Drug-induced calculi represent 1-2% of all renal calculi. The drugs reported to produce calculi may be divided into two groups. The first one includes poorly soluble drugs with high urine excretion that favour crystallisation in the urine. Among them, drugs used for the treatment of patients with human immunodeficiency, namely atazanavir and other protease inhibitors, and sulphadiazine used for the treatment of cerebral toxoplasmosis, are the most frequent causes. Besides these drugs, about 20 other molecules may induce nephrolithiasis, such as ceftriaxone or ephedrine-containing preparations in subjects receiving high doses or long-term treatment.
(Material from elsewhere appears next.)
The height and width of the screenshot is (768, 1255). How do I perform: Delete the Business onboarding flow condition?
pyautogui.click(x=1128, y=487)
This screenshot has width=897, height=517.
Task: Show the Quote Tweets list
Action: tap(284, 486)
Calculi analysis by physical methods including infrared spectroscopy or X-ray diffraction is needed to demonstrate the presence of the drug or its metabolites within the calculi. Some drugs may also provoke heavy intra-tubular crystal precipitation causing acute renal failure. Here, the identification of crystalluria or crystals within the kidney tissue in the case of renal biopsy is of major diagnostic value. The second group includes drugs that provoke the formation of urinary calculi as a consequence of their metabolic effects on urinary pH and/or the excretion of calcium, phosphate, oxalate, citrate, uric acid or other purines. Among such metabolically induced calculi are those formed in patients taking uncontrolled calcium/vitamin D supplements, or being treated with carbonic anhydrase inhibitors such as acetazolamide or topiramate. Here, diagnosis relies on a careful clinical inquiry to differentiate between common calculi and metabolically induced calculi, of which the incidence is probably underestimated. Specific patient-dependent risk factors also exist in relation to urine pH, volume of diuresis and other factors, thus providing a basis for preventive or curative measures against stone formation.